[Stored items]
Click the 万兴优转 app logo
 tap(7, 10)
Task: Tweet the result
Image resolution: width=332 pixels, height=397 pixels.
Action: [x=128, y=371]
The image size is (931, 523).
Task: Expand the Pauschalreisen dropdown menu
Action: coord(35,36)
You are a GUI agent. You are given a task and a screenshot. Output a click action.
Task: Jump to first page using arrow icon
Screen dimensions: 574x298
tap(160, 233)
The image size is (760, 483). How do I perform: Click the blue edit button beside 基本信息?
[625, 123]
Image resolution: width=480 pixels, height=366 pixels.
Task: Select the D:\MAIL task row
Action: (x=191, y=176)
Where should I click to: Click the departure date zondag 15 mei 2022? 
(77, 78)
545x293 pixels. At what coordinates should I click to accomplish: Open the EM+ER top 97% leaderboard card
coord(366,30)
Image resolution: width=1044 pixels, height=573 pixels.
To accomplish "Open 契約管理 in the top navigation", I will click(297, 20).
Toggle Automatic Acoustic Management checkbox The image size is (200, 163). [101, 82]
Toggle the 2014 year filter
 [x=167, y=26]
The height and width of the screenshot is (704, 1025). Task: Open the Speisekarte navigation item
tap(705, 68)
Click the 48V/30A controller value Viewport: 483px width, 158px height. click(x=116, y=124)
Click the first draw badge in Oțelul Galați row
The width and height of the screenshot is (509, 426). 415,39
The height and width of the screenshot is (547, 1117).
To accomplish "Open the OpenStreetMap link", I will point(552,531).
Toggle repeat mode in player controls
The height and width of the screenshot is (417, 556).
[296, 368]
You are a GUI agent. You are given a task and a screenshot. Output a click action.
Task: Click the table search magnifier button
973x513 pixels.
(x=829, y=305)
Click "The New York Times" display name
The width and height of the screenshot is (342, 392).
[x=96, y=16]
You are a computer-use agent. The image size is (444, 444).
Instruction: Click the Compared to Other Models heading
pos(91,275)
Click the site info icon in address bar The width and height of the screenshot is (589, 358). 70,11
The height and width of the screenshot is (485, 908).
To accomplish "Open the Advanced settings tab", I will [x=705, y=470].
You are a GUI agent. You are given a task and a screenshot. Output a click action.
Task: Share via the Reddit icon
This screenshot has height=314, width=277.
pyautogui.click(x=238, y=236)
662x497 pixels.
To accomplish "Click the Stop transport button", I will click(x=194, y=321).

(Task goal)
Copy out every line above where "will" is present.

(Problem solution)
To accomplish "Open 契約管理 in the top navigation", I will click(297, 20).
To accomplish "Open the OpenStreetMap link", I will point(552,531).
To accomplish "Open the Advanced settings tab", I will [x=705, y=470].
To accomplish "Click the Stop transport button", I will click(x=194, y=321).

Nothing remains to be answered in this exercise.